# Laptop-Akku läd nicht mehr :/



## ishibashi (11. August 2011)

*Laptop-Akku läd nicht mehr :/*

Hallo Liebe Community 

ich hab seit ein paar Tagen ein Problem mit meinem EEE 1005HA. 
Ich habe mir einen neuen Akku zugelegt. Wenn ich den Akku ausgesteckt lasse und den Laptop mit dem Netzteil benutze, funktioniert alles einwandfrei. Wenn ich jetzt jedoch den Akku bei laufendem System einstecke, stürtzt er ab. Startet man den Laptop neu, ist es folgendermaßen: beim ersten Start läuft er vielleicht eine Sekunde an, und stürtzt ab, ohne das ein Bild angezeigt wird. Beim zweiten Start, läuft er schon etwas länger, 2-3 Sekunden, jedoch mit dem gleichen Resultat. Finally, beim dritten Starten, läuft er nochmal 1-2 Sekunden länger, und es erscheint ganz kurz das "ASUS - EEE PC - Bild" (sry bin nicht so der Fachbegriff-Meister ^^). Die nächsten Starts verlängern die "Laufzeit" nichtmehr. Wenn man das Netzteil weglässt, passiert garnichts, wahrscheinlich weil der Akku leer ist. Als ich ihn geliefert bekommen habe, lief er einwandfrei, auch ohne Netzteil. Ich habe nur nicht darauf geachtet ob er da geladen worden ist. Ich denke nicht. Das Akku-Lade-Symbol leuchtet auch zu keiner Zeit. Nicht wenn der Laptop ausgeschaltet ist, und auch nicht während dieser kurzen Starts :/
Kann mir jemand helfen? 

Habe schon im Bios nach einer A/C Einstellung oder sowas gesucht, fehlanzeige.
Außerdem habe ich meinen Akku schon bei beim 1005HA einer Freundin eingesteckt, dort wurde er geladen, und damit lief dann auch mein Laptop wieder ganz kurz.
Weiß echt nichtmehr weiter :/ am Netzteil kann es ja eigentlich auch nicht liegen, sonst würde der Laptop ja ohne Akku garnicht laufen oder?
Foren habe ich natürlich auch schon durchgesucht, ohne brauchbares Ergebnis 

Bin für jede Idee, oder natürlich noch besser, Lösung sehr dankbar


----------



## Herbboy (11. August 2011)

*AW: Laptop-Akku läd nicht mehr :/*

Ist das ein Original-Akku oder ein Billig-Nachbau? Bei lezterem wird es wohl daran liegen, bei erstetem reklamieren und zurückgeben.


----------



## ishibashi (11. August 2011)

*AW: Laptop-Akku läd nicht mehr :/*

ja es ist ein Billig-Nachbau. aber es kann doch nicht sein, dass der Akku an einem anderen Gerät geladen wird, und an meinem nicht. Das muss doch am Laptop liegen dann.


----------



## Aoi (11. August 2011)

*AW: Laptop-Akku läd nicht mehr :/*

Mein Asus NB ist noch in der RMA, weil der Akku nicht mehr aufgeladen hat. Alles andere lief normal. Es war ein defekt am Mainboard (Ladeelektronik). Wenn die kaputt ist (evtl. Durchgebrannt) kann alles mögliche passieren zb ein Kurzschluss oder eben das abstürzen des NBs.
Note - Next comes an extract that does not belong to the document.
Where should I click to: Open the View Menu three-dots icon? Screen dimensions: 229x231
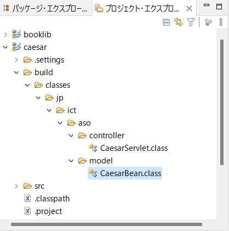(221, 22)
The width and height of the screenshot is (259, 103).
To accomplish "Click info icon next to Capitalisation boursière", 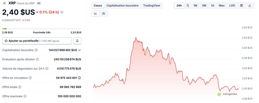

Ich würde das auf jeden fall reklamieren. Asus hat einen Abholservice für defekte Teile. Schau mal auf der Homepage.

EDIT: Link


----------



## Herbboy (11. August 2011)

*AW: Laptop-Akku läd nicht mehr :/*

Lädt er denn an dem einen Notebook, bei dem es ging, inzwischen auch noch, oder auch dort nicht mehr? Sind das 100% identsiche Modelle? Lädt der Orginalakku von dem Notebook, bei dem der Billig-Akku funktioniert, bei Deinem Notebook einwandfrei, oder hat auch der OrgAkku dort Probleme?


----------